Et si l'on en parlait avec trop d'insistance, les femmes effrayées s'efforçaient de changer la conversation, quitte à y revenir au bout d'un moment: cela satisfaisait le besoin séculaire de merveilleux qui a toujours hanté l'imagination des foules. Chacun débitait son histoire, celui-ci sur un ton sourd et mesuré, cet autre avec des éclats de voix coupés de silence pesant, où l'on n'entendait plus que le bruit des coquilles cassées. Ces récits disparates, inégalement évocateurs, nourrissaient mon imagination avide de lectures et suppléaient aux livres que j'aurais bien voulu me procurer, mais qui coûtaient trop cher et qu'il aurait fallu chercher trop loin. 
Et les Brandons!... Le dimanche après Carnaval, à la nuit tombante, la montagne s'illuminait de mille feux dont quelques-uns à l'extrême horizon, paraissaient se confondre avec les étoiles. Dans le moindre hameau on faisait flamber le " figot ", qui pétillait, lançant des gerbes d'étincelles, au grincement des vielles, au son aigrelet des musettes, parmi les clameurs des jeunes. 
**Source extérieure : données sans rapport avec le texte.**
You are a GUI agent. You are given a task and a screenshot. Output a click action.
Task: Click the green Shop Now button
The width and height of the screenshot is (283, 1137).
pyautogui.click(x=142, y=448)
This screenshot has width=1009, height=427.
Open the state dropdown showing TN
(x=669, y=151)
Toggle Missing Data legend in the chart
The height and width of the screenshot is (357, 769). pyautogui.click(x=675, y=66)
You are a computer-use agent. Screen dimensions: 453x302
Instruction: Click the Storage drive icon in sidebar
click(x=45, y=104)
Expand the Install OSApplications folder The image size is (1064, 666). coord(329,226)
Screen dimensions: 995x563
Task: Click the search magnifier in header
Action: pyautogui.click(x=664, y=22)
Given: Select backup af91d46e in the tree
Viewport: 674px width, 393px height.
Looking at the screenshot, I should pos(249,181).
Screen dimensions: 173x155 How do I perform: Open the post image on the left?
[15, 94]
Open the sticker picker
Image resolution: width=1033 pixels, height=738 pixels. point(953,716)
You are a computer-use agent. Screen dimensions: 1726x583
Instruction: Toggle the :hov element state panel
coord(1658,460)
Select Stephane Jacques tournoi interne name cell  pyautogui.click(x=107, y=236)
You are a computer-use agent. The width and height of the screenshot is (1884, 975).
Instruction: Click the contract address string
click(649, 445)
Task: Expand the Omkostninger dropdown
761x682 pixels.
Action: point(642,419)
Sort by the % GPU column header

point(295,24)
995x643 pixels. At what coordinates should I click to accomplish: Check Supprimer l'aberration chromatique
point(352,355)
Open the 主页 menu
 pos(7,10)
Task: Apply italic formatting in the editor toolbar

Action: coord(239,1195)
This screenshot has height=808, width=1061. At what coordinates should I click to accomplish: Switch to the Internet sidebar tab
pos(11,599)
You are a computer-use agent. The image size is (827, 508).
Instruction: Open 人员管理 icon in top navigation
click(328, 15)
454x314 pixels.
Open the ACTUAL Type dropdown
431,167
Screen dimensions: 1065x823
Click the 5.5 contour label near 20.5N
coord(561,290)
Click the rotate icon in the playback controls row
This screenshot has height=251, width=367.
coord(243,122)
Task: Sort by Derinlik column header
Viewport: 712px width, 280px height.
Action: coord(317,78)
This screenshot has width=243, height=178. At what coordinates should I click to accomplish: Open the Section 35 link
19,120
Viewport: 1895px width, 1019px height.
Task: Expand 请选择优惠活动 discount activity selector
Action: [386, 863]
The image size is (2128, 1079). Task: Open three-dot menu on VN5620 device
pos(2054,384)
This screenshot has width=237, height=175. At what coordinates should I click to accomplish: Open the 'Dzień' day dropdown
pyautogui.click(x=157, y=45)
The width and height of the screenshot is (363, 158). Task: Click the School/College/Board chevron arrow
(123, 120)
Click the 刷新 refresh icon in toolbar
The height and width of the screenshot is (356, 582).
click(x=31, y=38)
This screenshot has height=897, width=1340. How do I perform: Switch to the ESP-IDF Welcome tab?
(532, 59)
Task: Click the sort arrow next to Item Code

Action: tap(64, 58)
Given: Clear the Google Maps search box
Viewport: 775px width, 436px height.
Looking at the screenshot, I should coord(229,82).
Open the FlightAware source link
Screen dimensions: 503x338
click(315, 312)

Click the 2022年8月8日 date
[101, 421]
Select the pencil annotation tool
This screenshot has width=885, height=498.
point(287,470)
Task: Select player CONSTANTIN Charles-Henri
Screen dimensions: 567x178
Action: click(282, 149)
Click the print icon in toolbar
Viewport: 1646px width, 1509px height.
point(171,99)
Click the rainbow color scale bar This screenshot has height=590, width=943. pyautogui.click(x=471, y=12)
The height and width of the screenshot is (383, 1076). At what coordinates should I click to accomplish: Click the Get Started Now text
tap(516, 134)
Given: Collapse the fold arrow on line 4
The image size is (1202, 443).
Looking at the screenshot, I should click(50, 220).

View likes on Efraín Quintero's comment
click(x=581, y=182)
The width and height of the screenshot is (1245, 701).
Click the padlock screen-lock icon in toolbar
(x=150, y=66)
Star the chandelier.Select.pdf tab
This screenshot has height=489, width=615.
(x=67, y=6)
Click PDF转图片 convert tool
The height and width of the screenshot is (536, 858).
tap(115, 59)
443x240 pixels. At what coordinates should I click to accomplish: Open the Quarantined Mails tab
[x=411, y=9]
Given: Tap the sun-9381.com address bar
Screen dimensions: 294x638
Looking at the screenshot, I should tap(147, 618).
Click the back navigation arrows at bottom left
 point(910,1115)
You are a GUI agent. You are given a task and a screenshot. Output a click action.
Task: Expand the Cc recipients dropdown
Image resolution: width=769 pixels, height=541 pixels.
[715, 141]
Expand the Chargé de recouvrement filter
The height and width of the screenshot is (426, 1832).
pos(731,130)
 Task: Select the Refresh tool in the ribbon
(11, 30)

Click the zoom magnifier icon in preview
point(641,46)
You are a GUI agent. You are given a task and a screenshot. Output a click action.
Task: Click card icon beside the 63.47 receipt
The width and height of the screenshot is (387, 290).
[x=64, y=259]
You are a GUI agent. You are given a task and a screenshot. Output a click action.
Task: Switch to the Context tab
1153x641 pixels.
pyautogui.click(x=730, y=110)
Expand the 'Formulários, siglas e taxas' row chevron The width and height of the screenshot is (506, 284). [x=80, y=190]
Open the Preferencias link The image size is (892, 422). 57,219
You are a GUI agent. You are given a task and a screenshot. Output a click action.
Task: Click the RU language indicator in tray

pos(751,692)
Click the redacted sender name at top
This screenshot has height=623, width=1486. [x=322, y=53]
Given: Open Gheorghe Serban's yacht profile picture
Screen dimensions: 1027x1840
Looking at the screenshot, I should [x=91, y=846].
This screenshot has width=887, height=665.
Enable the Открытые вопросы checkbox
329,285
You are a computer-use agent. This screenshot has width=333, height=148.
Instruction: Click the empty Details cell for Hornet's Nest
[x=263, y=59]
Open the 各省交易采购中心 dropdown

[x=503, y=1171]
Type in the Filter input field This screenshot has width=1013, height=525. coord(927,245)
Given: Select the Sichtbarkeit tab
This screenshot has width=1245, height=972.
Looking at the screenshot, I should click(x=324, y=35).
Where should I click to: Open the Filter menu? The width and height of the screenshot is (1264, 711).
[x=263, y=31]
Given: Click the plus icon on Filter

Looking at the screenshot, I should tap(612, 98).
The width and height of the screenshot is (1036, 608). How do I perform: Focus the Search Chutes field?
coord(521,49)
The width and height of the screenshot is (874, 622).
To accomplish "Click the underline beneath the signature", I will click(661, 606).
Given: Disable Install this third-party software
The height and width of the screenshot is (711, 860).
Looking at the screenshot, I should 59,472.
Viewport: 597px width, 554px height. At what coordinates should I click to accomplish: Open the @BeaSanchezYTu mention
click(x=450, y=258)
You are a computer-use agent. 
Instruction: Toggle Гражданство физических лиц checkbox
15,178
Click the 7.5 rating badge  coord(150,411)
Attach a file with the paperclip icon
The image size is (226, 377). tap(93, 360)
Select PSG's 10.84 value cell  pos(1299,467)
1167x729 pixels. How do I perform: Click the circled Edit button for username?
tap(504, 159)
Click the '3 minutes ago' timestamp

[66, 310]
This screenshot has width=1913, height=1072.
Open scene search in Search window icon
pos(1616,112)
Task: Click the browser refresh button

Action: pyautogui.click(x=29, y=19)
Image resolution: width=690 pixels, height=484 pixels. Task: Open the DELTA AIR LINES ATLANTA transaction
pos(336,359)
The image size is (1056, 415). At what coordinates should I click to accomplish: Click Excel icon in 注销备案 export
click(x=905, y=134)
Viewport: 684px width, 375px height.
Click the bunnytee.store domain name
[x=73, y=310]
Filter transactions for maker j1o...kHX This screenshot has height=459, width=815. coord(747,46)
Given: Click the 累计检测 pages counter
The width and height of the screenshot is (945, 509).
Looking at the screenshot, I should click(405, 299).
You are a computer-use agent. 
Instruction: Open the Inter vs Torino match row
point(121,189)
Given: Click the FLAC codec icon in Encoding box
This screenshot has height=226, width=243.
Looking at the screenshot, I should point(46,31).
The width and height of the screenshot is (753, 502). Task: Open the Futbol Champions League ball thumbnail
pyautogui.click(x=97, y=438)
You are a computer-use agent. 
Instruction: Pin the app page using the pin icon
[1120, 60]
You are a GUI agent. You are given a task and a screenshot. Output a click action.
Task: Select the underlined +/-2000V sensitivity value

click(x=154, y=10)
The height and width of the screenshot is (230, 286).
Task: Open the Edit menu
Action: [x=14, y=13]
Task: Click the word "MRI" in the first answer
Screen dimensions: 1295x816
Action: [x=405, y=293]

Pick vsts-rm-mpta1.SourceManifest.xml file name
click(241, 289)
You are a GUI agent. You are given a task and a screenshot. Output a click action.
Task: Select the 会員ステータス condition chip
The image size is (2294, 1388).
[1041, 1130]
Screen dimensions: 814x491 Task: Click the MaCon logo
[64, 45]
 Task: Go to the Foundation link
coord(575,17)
Ce n'était pas mince besogne que préparer un figot, surtout quand on le voulait gros et capable de durer longtemps. Autour d'un mât de sapin très droit, on enroulait de la paille, de la bruyère, des fagots de petits bois, chacun apportant ce qu'il pouvait offrir; et cela faisait un pittoresque défilé de jeunes gens qui transportaient, en brouette ou sur leur dos, les bottes de paille offertes par les métayers. Au sommet du mât, on piquait un mannequin et, la nuit venue, on allait en cortège présenter le brandon garni de rubans au jeune couple le plus récent, car les nouveaux mariés seuls avaient le droit de donner le signal de la fête en allumant le feu.